Working data →
■ ■ ■

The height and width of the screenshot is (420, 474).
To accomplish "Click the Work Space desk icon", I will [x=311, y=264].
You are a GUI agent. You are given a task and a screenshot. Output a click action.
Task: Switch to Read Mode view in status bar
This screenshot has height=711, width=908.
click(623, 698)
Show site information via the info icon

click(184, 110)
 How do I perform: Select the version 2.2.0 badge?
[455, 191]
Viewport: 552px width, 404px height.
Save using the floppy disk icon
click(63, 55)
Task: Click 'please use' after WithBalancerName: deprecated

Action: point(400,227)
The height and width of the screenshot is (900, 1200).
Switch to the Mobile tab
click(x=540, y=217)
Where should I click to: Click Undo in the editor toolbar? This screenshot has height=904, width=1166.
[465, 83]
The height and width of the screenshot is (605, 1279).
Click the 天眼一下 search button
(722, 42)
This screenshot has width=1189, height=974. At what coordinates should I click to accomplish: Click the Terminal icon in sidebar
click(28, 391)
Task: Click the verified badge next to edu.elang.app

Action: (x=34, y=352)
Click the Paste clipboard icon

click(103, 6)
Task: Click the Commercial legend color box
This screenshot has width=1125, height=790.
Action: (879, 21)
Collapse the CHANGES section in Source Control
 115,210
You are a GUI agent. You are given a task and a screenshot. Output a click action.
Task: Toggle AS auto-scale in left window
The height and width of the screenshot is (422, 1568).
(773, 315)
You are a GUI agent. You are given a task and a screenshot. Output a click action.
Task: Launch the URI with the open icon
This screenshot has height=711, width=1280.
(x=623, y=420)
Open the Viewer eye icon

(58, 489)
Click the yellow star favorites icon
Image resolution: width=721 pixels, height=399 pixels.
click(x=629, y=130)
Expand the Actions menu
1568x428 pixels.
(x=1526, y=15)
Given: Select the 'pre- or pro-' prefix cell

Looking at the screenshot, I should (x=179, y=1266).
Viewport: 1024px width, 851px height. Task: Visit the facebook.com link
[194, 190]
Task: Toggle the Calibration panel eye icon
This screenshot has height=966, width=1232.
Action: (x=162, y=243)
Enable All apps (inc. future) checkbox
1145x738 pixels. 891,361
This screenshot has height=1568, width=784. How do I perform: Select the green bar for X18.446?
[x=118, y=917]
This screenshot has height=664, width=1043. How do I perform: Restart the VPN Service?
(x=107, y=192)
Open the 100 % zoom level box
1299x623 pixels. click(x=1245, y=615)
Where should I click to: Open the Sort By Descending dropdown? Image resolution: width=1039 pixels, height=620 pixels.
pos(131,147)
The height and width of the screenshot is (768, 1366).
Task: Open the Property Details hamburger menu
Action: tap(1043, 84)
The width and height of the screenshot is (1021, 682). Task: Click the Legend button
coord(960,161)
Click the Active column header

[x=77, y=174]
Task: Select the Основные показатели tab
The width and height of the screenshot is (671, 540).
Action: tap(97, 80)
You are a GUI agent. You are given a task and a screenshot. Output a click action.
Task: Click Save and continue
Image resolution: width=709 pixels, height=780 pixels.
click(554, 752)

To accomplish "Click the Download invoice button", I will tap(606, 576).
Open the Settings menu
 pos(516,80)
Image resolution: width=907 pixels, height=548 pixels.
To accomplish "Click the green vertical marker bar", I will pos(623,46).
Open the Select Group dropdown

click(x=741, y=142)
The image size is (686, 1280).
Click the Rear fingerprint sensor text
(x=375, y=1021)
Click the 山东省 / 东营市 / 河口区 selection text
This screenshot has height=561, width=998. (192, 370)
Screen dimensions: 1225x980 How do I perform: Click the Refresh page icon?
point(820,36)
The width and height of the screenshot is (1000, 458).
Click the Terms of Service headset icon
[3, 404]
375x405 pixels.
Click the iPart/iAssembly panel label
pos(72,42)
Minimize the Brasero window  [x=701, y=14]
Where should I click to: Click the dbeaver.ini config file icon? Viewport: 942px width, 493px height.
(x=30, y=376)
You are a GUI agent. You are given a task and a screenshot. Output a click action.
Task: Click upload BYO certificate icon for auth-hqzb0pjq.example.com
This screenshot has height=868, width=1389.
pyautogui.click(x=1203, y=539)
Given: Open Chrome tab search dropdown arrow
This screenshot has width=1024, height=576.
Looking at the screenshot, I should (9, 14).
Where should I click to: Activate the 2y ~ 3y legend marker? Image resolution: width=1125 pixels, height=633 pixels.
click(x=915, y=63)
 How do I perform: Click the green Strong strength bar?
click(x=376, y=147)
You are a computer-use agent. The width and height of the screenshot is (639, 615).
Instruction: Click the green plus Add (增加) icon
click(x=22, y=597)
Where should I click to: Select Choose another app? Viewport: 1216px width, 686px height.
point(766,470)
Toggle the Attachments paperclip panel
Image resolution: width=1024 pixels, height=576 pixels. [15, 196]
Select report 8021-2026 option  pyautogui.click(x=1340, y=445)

■ ■ ■

Work instructions → Give every entry in the listing above again, exactly as written.

Task output →
The height and width of the screenshot is (420, 474).
To accomplish "Click the Work Space desk icon", I will [x=311, y=264].
You are a GUI agent. You are given a task and a screenshot. Output a click action.
Task: Switch to Read Mode view in status bar
This screenshot has height=711, width=908.
click(623, 698)
Show site information via the info icon

click(184, 110)
 How do I perform: Select the version 2.2.0 badge?
[455, 191]
Viewport: 552px width, 404px height.
Save using the floppy disk icon
click(63, 55)
Task: Click 'please use' after WithBalancerName: deprecated

Action: point(400,227)
The height and width of the screenshot is (900, 1200).
Switch to the Mobile tab
click(x=540, y=217)
Where should I click to: Click Undo in the editor toolbar? This screenshot has height=904, width=1166.
[465, 83]
The height and width of the screenshot is (605, 1279).
Click the 天眼一下 search button
(722, 42)
This screenshot has width=1189, height=974. At what coordinates should I click to accomplish: Click the Terminal icon in sidebar
click(28, 391)
Task: Click the verified badge next to edu.elang.app

Action: (x=34, y=352)
Click the Paste clipboard icon

click(103, 6)
Task: Click the Commercial legend color box
This screenshot has width=1125, height=790.
Action: (879, 21)
Collapse the CHANGES section in Source Control
 115,210
You are a GUI agent. You are given a task and a screenshot. Output a click action.
Task: Toggle AS auto-scale in left window
The height and width of the screenshot is (422, 1568).
(773, 315)
You are a GUI agent. You are given a task and a screenshot. Output a click action.
Task: Launch the URI with the open icon
This screenshot has height=711, width=1280.
(x=623, y=420)
Open the Viewer eye icon

(58, 489)
Click the yellow star favorites icon
Image resolution: width=721 pixels, height=399 pixels.
click(x=629, y=130)
Expand the Actions menu
1568x428 pixels.
(x=1526, y=15)
Given: Select the 'pre- or pro-' prefix cell

Looking at the screenshot, I should (x=179, y=1266).
Viewport: 1024px width, 851px height. Task: Visit the facebook.com link
[194, 190]
Task: Toggle the Calibration panel eye icon
This screenshot has height=966, width=1232.
Action: (x=162, y=243)
Enable All apps (inc. future) checkbox
1145x738 pixels. 891,361
This screenshot has height=1568, width=784. How do I perform: Select the green bar for X18.446?
[x=118, y=917]
This screenshot has height=664, width=1043. How do I perform: Restart the VPN Service?
(x=107, y=192)
Open the 100 % zoom level box
1299x623 pixels. click(x=1245, y=615)
Where should I click to: Open the Sort By Descending dropdown? Image resolution: width=1039 pixels, height=620 pixels.
pos(131,147)
The height and width of the screenshot is (768, 1366).
Task: Open the Property Details hamburger menu
Action: tap(1043, 84)
The width and height of the screenshot is (1021, 682). Task: Click the Legend button
coord(960,161)
Click the Active column header

[x=77, y=174]
Task: Select the Основные показатели tab
The width and height of the screenshot is (671, 540).
Action: tap(97, 80)
You are a GUI agent. You are given a task and a screenshot. Output a click action.
Task: Click Save and continue
Image resolution: width=709 pixels, height=780 pixels.
click(554, 752)

To accomplish "Click the Download invoice button", I will tap(606, 576).
Open the Settings menu
 pos(516,80)
Image resolution: width=907 pixels, height=548 pixels.
To accomplish "Click the green vertical marker bar", I will pos(623,46).
Open the Select Group dropdown

click(x=741, y=142)
The image size is (686, 1280).
Click the Rear fingerprint sensor text
(x=375, y=1021)
Click the 山东省 / 东营市 / 河口区 selection text
This screenshot has height=561, width=998. (192, 370)
Screen dimensions: 1225x980 How do I perform: Click the Refresh page icon?
point(820,36)
The width and height of the screenshot is (1000, 458).
Click the Terms of Service headset icon
[3, 404]
375x405 pixels.
Click the iPart/iAssembly panel label
pos(72,42)
Minimize the Brasero window  [x=701, y=14]
Where should I click to: Click the dbeaver.ini config file icon? Viewport: 942px width, 493px height.
(x=30, y=376)
You are a GUI agent. You are given a task and a screenshot. Output a click action.
Task: Click upload BYO certificate icon for auth-hqzb0pjq.example.com
This screenshot has height=868, width=1389.
pyautogui.click(x=1203, y=539)
Given: Open Chrome tab search dropdown arrow
This screenshot has width=1024, height=576.
Looking at the screenshot, I should (9, 14).
Where should I click to: Activate the 2y ~ 3y legend marker? Image resolution: width=1125 pixels, height=633 pixels.
click(x=915, y=63)
 How do I perform: Click the green Strong strength bar?
click(x=376, y=147)
You are a computer-use agent. The width and height of the screenshot is (639, 615).
Instruction: Click the green plus Add (增加) icon
click(x=22, y=597)
Where should I click to: Select Choose another app? Viewport: 1216px width, 686px height.
point(766,470)
Toggle the Attachments paperclip panel
Image resolution: width=1024 pixels, height=576 pixels. [15, 196]
Select report 8021-2026 option  pyautogui.click(x=1340, y=445)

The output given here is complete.